Valuation-wise, Page Industries trades at premiums: EV/EBITDA of 45x versus sector 25x, justified by 15% CAGR historical growth. Post-Q2, shares dipped 2-3% to ₹39,500, erasing pre-earnings gains. Dividend news cushioned the fall, with RSI at 45 signaling neutral momentum.
Key ratios:
- P/E Ratio: 75x trailing, 65x forward—stretched but supported by 20% ROE.
- PEG Ratio: 4.5x, indicating overvaluation if growth slows below 15%.
- Dividend Yield: 0.9% post-hike, appealing for defensives.
Technical charts show support at ₹38,000 (200-DMA), resistance at ₹42,000. A Q3 beat could propel to ₹45,000 by March 2026.
Macro tailwinds? Urbanization and rising disposable incomes favor premiumization—innerwear spend per capita could double to ₹500 by 2030, per KPMG. Risks include GST hikes or rupee depreciation inflating imports.
Industry Context: Page Industries in a Booming Apparel Sector
India’s apparel market, valued at ₹5 lakh crore, grows at 10% CAGR, with innerwear at 12%. Page Industries captures 25% organized share, but unorganized players (60% market) erode pricing power. Q2 FY26’s 4% growth outstrips industry 3%, per FICCI data.
Peers’ performance:
| Company | Q2 Revenue Growth (YoY) | Q2 Profit Growth (YoY) | Dividend |
|---|---|---|---|
| Page Industries | 4% | 0% | ₹125 |
| Rupa & Company | 2% | -5% | Nil |
| Arvind Fashions | 6% | 8% | ₹10 |
| TCNS Clothing | 1% | -2% | Nil |
Page’s premium focus yields higher margins (15% vs. sector 10%), but volume sensitivity bites during slowdowns.
Sustainability trends boost athleisure—Page’s recycled polyester lines tap a ₹10,000 crore green apparel niche. E-commerce penetration, at 20% by FY26, levels the playing field against fast-fashion giants like Zara.
Global headwinds? US-China trade tensions spike cotton prices, but India’s MSP regime buffers. Domestically, PLI schemes for textiles could cut costs 5-7% via incentives.
Strategic Initiatives: Fueling Page Industries’ Future Growth
Beyond numbers, Q2 FY26 spotlights forward-looking bets. Store count hits 800, with 50 additions in Q2 targeting Tier-3 towns. Digital investments—AR try-ons via app—aim to lift online conversion 20%.
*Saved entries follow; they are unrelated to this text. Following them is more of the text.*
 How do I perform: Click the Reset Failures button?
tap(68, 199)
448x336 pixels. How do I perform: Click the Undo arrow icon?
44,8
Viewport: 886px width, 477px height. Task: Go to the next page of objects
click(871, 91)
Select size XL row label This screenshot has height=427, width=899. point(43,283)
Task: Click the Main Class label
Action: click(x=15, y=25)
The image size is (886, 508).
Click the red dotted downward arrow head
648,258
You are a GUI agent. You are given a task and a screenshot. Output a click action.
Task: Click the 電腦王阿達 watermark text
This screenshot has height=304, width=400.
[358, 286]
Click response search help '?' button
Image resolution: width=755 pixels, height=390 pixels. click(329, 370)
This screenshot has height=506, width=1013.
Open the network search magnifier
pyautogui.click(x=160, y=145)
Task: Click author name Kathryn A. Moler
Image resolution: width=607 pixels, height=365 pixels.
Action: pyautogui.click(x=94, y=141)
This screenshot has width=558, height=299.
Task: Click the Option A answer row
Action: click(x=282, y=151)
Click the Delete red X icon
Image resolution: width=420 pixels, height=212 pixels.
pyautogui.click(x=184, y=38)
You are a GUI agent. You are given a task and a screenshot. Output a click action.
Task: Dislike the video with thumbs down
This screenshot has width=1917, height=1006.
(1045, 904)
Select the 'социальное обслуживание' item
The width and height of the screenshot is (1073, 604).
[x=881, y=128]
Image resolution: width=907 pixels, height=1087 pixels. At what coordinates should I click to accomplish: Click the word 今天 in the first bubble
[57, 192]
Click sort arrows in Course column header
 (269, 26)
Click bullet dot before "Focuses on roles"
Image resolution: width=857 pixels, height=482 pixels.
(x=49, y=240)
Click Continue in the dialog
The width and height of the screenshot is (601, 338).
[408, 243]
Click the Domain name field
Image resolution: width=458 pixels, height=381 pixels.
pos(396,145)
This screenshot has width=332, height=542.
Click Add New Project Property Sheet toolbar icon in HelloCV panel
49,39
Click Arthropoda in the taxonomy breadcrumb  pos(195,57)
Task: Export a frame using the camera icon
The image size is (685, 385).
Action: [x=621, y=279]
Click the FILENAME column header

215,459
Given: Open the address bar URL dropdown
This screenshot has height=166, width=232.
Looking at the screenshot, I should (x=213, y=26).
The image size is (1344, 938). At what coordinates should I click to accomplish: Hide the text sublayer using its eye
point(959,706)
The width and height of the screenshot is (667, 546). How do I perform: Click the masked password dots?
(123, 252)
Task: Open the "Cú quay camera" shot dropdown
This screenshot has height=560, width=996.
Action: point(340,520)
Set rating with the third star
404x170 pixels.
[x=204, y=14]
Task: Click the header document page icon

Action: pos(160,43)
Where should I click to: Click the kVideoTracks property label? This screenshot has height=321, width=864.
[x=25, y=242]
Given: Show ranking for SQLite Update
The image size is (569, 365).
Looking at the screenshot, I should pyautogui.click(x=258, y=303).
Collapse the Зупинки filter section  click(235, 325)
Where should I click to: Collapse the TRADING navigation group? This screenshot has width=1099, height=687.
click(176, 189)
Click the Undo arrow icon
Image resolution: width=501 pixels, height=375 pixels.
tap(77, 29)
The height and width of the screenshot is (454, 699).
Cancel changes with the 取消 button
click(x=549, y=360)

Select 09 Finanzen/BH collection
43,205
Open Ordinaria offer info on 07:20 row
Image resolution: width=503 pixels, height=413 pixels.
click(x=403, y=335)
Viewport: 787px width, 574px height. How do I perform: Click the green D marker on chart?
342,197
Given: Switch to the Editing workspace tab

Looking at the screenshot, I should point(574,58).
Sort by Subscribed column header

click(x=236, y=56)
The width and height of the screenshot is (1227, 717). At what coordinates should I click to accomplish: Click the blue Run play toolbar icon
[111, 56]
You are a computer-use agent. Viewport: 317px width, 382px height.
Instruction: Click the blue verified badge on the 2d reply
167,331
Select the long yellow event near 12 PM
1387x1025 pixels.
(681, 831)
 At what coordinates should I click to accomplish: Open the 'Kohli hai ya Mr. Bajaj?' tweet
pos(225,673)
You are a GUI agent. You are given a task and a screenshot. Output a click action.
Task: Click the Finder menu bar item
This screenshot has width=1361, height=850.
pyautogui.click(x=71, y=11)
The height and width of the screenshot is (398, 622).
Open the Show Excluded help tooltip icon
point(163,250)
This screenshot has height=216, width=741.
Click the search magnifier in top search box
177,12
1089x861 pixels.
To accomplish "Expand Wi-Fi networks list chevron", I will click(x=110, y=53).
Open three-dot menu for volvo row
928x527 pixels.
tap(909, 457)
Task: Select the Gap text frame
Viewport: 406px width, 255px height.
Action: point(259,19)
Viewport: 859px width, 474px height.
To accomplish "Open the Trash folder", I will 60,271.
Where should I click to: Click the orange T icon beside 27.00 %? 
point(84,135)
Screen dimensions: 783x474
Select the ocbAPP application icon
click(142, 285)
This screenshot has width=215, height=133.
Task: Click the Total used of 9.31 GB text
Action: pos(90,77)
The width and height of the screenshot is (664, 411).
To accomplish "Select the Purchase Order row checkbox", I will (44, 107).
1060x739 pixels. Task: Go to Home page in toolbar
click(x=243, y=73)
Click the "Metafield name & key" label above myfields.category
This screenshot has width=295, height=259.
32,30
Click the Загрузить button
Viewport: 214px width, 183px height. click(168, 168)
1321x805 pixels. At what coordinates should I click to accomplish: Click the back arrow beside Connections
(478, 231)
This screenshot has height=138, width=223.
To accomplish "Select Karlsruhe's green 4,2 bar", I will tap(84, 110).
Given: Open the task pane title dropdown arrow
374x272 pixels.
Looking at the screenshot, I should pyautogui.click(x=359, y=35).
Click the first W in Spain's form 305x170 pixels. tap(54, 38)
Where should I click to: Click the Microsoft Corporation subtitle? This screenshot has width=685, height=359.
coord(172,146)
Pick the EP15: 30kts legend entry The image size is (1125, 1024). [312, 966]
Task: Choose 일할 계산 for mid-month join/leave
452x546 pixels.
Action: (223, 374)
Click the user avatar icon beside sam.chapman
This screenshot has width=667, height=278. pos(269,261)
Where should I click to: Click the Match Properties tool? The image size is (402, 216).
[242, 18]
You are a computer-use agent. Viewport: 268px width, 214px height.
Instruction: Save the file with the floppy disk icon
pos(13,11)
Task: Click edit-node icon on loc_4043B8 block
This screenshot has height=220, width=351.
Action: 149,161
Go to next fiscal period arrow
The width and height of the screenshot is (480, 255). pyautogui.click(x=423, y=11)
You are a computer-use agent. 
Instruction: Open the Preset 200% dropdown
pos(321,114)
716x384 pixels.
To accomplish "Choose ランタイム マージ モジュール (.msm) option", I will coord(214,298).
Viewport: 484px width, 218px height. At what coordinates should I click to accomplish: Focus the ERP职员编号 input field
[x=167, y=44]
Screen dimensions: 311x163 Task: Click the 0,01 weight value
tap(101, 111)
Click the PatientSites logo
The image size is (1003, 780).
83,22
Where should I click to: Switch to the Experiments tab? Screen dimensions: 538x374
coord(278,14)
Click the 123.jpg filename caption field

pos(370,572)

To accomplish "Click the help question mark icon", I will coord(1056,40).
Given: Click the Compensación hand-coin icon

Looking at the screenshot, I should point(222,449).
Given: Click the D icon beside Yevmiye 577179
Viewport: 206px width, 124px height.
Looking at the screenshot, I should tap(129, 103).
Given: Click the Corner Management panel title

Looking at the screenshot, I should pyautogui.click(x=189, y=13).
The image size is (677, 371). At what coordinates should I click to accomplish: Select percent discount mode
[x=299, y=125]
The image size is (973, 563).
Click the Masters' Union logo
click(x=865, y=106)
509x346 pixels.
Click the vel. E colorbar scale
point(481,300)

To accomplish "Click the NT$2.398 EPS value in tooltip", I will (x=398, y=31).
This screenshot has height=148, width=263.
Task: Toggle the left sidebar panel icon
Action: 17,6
Sustainability? Page commits to 50% recycled materials by 2030, partnering with Reliance for supply chains. Export forays into Middle East add 2% revenue diversification.
Capex focus: ₹150 crore on automation, slashing labor costs 10%. R&D in bio-fabrics positions against synthetics bans.
Management guidance: 12% FY26 revenue, 10% profit growth. If met, shares could rerate to 80x P/E.
Investor Implications: Is Page Industries Stock a Buy Post-Q2 FY26?
For long-term bulls, Q2’s flat profits are noise; dividend and strategy affirm moat. Target ₹48,000 in 12 months (20% upside), per Emkay Global.
Cautious types? Wait for Q3 confirmation—below 10% growth warrants caution. High valuation demands flawless execution.
In sum, Page Industries Q2 FY26 blends caution with promise. Revenue inches forward, profits hold firm, and dividends delight. As India’s innerwear kingpin, it’s poised for rebound—track share price reactions closely.